No, John Mellencamp never “became president,” a disappointment alluded to in “Pink Houses,” but he did play for one, once – who called him “magnificent.”

As he was last Saturday night at The Mark. It was a show filled with fire and fury. A full-bore exercise in vital, sweaty, teeth-jarring, viscera-shaking rock and bloody roll.

Opening with an obscure raver called “L.U.V.” that had longtime guitarist Andy York shredding power chords into glass shards, the band segued immediately into “Jack & Diane” without missing a single Bo Diddley beat. Yep, that’s right. The tender coming-of-age ballad from 1982’s American Fool grew up to be bigger than Godzilla and twice as nasty. Yet the ever-so-tight band – including Mellencamp long-timer Mike Wanchic on guitar, Miriam Sturm on violin, and Dane Clark on drums – turned easily on a dime to accommodate the quieter passages of the song.

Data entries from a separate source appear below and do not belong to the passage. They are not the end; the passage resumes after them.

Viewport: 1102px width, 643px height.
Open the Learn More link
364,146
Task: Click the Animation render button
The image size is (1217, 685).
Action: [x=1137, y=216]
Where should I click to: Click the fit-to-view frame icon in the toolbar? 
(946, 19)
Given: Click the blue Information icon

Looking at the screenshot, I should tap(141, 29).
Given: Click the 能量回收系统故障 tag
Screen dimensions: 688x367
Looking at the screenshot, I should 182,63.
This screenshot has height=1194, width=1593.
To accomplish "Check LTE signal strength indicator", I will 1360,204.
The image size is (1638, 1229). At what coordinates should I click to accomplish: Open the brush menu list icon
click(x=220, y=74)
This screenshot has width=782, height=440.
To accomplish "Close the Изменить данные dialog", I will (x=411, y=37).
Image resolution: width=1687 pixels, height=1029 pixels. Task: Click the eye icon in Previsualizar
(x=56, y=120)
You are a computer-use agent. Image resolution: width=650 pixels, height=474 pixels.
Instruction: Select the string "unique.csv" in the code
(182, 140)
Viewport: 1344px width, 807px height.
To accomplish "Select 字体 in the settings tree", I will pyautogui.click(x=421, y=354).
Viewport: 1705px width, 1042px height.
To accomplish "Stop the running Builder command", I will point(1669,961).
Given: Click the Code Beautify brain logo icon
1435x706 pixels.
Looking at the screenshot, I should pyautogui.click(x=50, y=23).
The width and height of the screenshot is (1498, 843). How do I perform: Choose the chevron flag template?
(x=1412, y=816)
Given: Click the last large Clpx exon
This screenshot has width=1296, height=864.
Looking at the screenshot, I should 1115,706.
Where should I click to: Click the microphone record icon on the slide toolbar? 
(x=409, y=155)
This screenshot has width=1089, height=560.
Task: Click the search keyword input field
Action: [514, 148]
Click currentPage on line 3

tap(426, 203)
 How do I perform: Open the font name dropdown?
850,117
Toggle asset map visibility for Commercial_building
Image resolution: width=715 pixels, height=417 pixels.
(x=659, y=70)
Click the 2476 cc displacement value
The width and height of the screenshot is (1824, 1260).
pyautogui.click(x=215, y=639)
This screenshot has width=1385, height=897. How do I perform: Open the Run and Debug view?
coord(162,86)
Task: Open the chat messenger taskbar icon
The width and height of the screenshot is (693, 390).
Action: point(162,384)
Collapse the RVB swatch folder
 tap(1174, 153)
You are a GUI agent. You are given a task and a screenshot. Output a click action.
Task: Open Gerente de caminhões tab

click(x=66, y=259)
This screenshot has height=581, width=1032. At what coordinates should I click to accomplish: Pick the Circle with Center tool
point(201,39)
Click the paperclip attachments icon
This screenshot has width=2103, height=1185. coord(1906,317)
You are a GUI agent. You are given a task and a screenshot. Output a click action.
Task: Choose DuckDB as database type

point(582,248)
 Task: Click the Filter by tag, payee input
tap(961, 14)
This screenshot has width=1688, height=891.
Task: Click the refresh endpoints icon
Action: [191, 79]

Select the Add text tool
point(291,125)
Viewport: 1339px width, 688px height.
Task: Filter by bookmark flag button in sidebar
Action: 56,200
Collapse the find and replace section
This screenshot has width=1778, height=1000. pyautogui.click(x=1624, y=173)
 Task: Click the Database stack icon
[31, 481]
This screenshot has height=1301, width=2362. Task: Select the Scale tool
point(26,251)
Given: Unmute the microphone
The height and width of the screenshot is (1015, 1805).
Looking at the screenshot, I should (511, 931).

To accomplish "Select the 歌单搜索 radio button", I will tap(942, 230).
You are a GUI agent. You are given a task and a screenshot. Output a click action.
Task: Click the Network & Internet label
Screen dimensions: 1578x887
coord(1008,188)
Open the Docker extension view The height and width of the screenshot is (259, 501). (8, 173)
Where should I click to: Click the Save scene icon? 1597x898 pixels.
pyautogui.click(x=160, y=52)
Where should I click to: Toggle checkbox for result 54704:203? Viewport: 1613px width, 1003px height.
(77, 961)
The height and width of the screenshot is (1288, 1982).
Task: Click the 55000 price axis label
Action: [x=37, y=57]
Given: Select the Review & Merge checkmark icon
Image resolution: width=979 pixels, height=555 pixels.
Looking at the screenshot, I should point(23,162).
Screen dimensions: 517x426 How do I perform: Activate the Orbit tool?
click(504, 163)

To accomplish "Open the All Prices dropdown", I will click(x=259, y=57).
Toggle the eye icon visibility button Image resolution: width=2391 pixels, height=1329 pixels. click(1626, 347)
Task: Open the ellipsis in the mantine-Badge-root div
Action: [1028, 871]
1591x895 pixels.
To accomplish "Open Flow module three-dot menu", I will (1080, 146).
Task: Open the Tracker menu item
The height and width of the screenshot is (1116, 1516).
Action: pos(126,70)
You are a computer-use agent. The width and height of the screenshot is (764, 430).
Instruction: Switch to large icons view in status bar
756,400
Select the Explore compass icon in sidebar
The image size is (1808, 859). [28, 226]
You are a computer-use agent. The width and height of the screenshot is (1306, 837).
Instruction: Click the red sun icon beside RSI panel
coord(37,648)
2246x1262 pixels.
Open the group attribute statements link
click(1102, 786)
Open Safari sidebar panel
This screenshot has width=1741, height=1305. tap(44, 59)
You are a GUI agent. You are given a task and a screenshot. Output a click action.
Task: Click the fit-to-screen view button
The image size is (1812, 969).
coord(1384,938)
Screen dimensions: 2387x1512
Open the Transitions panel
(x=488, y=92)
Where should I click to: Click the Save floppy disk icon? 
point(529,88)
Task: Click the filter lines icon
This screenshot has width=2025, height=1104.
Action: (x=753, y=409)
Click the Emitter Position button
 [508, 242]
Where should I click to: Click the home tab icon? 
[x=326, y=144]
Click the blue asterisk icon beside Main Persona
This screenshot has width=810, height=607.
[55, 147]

The rest of the evening was a theatre of song and dance, sonic bombardment contrasted with gentle emotion as old songs mingled with new. The iridescent “Key West Intermezzo (I Saw Her First)” from 1996’s Mr. Happy Go Lucky waltzed smack into the earth-pounding “Crumbling Down.”

Halfway through, things settled down to an acoustic set as most of the band stepped to the fore of the stage. Towering over these proceedings was a slide projection of a battered Old Glory illuminated by a quote from Albert Einstein – “You cannot simultaneously prevent and prepare for war” – giving an eerie, reverential poignancy to “Small Town” and Robert Johnson’s “Stones in My Passway,” the latter featuring York on dobro.

But then it was time for more blood and thunder. Chestnuts such as “Hurts So Good” brought the lighters out, and “R.O.C.K. in the USA” had Mellencamp doing the pony, the swim, and the frug with backing vocalists Courtney Kaiser and Pat Peterson, causing a boyfriend-riding member of the audience to lose her shirt.

All this finally culminated in the penultimate piece of the evening, the classic “Pink Houses” from 1983’s Uh-Huh (with able assistance from the opening act, the lovely and talented Alice Peacock), and a faux encore with “Cherry Bomb,” an anthemic, heartfelt, rural-rock paean to growing up in the heartland.

Damn … well, I guess ya had to be there.